Nem sempre os dias me permitem isso, seja pelo corrupio diário das obrigações, seja porque as obrigações se aquietaram mas o espírito permanece ainda desenfreado das andanças.
Mas quando consigo ter na minha mente apenas eco da minha voz e o tempo não é mais tempo, aprecio deveras ler as letras que se transformam em palavras e as palavras que se transformam em frases de alguém que experimentou mais que eu, de alguém que caminhou caminhos diferentes dos meus.
Em regra procuro textos dos antigos, de filósofos romanos, ou gregos, porque aprecio o Homem e gosto de o conhecer, mas acima de tudo, porque até hoje para mim (e só para mim, que dos outros conhecem os outros) ninguém pensou e experimentou tanto o Homem, como os gregos e os romanos, estes últimos mais por assimilação do que por iniciativa.
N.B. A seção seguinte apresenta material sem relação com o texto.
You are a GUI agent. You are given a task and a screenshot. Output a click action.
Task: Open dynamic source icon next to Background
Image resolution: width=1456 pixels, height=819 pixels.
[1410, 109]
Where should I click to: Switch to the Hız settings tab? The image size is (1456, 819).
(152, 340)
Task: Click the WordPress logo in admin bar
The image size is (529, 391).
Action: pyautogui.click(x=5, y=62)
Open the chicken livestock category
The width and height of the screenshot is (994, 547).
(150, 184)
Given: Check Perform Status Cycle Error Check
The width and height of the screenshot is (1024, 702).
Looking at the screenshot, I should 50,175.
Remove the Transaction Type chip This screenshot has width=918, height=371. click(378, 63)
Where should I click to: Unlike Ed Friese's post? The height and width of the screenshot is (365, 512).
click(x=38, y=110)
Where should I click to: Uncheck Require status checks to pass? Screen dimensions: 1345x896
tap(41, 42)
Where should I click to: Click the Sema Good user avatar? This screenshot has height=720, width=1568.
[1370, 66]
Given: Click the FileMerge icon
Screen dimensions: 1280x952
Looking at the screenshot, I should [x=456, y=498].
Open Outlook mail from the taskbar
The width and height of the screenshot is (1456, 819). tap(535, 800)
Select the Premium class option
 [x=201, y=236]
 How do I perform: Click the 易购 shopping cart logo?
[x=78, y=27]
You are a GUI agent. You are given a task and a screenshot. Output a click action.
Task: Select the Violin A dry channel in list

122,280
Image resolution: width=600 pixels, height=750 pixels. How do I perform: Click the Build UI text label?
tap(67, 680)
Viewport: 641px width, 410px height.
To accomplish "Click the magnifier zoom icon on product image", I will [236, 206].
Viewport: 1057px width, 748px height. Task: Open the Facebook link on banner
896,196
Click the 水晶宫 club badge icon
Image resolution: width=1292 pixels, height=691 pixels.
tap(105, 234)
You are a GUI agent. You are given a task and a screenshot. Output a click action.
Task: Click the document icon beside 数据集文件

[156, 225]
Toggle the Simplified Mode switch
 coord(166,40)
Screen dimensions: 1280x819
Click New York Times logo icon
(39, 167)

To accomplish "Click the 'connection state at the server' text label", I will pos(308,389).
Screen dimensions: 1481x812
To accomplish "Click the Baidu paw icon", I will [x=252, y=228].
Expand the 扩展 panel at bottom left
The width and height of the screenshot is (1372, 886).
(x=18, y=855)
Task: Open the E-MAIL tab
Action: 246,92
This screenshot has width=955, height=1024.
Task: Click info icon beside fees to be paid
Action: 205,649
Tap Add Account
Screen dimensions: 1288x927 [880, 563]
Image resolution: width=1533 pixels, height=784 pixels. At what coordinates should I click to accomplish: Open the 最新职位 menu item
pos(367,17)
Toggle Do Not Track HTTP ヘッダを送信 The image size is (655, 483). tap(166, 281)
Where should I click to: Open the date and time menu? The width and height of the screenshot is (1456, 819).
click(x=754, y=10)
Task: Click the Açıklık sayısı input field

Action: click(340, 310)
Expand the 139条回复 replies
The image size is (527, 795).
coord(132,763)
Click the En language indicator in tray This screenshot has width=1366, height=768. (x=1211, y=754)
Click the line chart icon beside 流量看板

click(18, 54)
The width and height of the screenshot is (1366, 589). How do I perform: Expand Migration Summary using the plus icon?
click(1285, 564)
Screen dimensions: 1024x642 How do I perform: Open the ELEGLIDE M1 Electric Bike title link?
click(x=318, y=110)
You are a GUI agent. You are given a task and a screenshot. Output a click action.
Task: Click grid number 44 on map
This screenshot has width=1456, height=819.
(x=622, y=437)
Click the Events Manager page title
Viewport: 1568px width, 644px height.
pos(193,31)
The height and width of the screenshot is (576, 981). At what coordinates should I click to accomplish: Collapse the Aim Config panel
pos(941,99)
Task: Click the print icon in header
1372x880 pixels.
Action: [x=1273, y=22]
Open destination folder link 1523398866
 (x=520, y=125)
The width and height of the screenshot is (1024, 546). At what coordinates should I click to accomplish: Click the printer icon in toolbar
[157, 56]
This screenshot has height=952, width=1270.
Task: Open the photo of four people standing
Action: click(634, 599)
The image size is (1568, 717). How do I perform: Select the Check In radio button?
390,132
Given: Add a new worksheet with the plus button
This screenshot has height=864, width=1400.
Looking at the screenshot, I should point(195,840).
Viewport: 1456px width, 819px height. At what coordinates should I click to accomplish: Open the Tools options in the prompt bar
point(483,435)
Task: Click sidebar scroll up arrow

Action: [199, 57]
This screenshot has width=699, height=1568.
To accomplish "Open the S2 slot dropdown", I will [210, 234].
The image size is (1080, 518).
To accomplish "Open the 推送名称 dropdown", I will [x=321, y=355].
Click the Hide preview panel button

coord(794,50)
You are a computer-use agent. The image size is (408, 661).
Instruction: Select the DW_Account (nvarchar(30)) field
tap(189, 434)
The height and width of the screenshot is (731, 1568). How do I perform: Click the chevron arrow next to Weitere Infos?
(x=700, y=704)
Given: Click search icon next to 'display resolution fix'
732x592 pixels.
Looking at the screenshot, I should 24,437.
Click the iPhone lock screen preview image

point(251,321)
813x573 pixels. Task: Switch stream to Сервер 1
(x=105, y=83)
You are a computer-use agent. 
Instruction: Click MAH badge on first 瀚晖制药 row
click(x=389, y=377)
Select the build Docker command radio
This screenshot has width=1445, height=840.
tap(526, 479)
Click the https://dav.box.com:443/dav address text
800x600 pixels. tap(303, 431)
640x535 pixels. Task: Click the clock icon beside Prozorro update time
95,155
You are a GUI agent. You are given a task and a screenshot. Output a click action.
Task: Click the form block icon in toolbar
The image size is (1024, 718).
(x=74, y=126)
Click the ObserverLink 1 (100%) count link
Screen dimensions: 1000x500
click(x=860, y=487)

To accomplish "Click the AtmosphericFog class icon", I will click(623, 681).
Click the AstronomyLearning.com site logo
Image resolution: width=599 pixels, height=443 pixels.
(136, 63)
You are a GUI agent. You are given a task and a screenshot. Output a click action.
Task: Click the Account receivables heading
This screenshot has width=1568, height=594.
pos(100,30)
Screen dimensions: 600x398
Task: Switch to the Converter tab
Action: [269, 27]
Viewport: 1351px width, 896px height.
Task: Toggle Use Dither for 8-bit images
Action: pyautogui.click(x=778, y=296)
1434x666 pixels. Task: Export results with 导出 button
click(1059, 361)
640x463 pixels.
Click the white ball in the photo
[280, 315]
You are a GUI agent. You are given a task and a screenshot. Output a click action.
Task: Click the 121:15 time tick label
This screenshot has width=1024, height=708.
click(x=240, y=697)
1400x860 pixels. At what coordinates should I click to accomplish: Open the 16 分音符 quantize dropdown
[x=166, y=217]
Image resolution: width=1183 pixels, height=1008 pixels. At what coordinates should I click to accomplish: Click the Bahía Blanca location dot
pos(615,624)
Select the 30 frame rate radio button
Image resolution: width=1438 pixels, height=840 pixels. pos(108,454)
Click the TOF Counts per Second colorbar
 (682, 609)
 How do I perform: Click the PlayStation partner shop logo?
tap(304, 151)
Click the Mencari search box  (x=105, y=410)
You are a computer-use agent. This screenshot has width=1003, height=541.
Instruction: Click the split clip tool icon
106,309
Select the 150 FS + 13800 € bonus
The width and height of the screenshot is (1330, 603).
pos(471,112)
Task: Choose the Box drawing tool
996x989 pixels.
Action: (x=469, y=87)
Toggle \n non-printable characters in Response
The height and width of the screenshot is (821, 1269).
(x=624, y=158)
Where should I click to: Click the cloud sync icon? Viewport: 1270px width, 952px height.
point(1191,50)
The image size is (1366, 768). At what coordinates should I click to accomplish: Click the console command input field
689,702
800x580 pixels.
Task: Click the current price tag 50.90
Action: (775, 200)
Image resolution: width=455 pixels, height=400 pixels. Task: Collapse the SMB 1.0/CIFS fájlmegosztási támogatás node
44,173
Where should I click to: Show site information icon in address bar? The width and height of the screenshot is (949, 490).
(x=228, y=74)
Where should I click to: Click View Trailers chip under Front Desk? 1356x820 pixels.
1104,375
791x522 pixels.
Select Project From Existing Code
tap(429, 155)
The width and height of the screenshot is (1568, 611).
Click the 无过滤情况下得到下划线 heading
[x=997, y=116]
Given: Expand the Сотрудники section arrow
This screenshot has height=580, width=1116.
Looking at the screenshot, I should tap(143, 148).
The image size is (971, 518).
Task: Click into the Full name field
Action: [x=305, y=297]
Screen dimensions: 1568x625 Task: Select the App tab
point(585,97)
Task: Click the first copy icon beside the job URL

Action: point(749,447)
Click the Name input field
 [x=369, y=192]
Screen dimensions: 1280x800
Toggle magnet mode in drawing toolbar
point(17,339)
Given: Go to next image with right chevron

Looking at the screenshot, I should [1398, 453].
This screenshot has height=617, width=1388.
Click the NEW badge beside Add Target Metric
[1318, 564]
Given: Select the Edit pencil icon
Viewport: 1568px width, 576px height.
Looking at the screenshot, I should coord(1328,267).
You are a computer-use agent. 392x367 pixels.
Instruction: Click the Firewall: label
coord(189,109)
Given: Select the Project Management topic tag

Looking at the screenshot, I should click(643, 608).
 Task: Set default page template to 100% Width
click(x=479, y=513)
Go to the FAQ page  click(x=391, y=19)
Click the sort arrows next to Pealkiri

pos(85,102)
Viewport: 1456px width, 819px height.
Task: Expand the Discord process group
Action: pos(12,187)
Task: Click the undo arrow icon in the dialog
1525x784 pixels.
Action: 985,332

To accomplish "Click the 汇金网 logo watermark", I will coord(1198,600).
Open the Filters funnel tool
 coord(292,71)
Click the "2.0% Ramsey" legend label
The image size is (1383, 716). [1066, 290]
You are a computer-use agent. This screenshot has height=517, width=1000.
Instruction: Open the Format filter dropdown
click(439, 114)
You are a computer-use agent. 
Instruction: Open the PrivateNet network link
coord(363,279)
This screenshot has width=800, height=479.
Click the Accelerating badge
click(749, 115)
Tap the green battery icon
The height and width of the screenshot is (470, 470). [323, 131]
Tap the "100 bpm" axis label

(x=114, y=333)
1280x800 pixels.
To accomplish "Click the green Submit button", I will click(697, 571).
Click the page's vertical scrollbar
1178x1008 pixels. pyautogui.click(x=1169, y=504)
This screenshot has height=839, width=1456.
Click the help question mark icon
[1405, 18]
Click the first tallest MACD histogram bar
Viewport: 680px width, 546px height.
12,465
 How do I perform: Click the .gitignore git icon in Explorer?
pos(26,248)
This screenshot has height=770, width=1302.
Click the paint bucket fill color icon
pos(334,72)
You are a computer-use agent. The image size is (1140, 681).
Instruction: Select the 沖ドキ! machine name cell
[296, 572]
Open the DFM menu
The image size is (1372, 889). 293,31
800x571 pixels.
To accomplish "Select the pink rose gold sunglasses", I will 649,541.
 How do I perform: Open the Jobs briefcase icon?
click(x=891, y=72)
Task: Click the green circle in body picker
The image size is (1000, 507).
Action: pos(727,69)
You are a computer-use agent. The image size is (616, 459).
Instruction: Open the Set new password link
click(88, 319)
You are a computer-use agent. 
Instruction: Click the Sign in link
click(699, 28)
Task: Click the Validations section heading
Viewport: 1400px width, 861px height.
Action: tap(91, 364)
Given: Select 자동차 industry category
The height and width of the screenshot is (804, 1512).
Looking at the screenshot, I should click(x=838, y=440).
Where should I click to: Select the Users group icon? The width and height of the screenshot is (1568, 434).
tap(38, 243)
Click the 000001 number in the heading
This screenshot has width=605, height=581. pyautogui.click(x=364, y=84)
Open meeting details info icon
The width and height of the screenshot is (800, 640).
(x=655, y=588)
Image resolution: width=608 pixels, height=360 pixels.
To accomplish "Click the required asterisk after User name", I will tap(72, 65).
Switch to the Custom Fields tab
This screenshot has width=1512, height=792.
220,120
E porque, diz-me a minha lógica simplista, que nada em termos de conhecimento filosófico (pelo menos esse) mudou no tempo.

E hoje, que é um desses dias em que o espírito se mostra liberto e por isso absorvente, fui ao meu baú e encontrei este texto de Séneca que deixo, para quem ainda consegue ler letras que se transformam em palavras, palavras que se transformam em frases, frases que se transformam em texto, e quem sabe talvez… texto que se transforme em aprendizagem mas, o caminho de cada Homem é feito, a final e apenas, pelos seus próprios passos.

“Sempre que te aconteça alguma coisa contrária à tua expectativa diz a ti mesmo que os deuses tomaram uma decisão superior! Com semelhante disposição de espírito, nada terás a temer. Esta disposição de espírito consegue-se pensando na instabilidade da vida humana antes de a experimentarmos em nós, olhando para os filhos, a mulher, os bens como algo que não possuiremos para sempre, e evitando imaginarmo-nos mais infelizes um dia que deixemos de os possuir. Será a ruína do espírito andarmos ansiosos pelo futuro, desgraçados antes da desgraça, sempre na angústia de não saber se tudo o que nos dá satisfação nos acompanhará até ao último dia; assim, nunca conseguiremos repouso e, na expectativa do que há-de vir, deixaremos de aproveitar o presente. Situam-se, de facto, ao mesmo nível a dor por algo perdido e o receio de o perder. Isto não quer dizer que te esteja incitando à apatia! Pelo contrário, procura evitar as situações perigosas; procura prever tudo quanto seja previsível; procura conjecturar tudo o que pode ser-te nocivo muito antes de que te suceda, para assim o evitares. Para tanto, ser-te-á da maior utilidade a autoconfiança, a firmeza de ânimo apta a tudo enfrentar. Quem tem ânimo para suportar a fortuna é capaz de precaver-se contra ela; mas nada de angústias quando tudo estiver tranquilo!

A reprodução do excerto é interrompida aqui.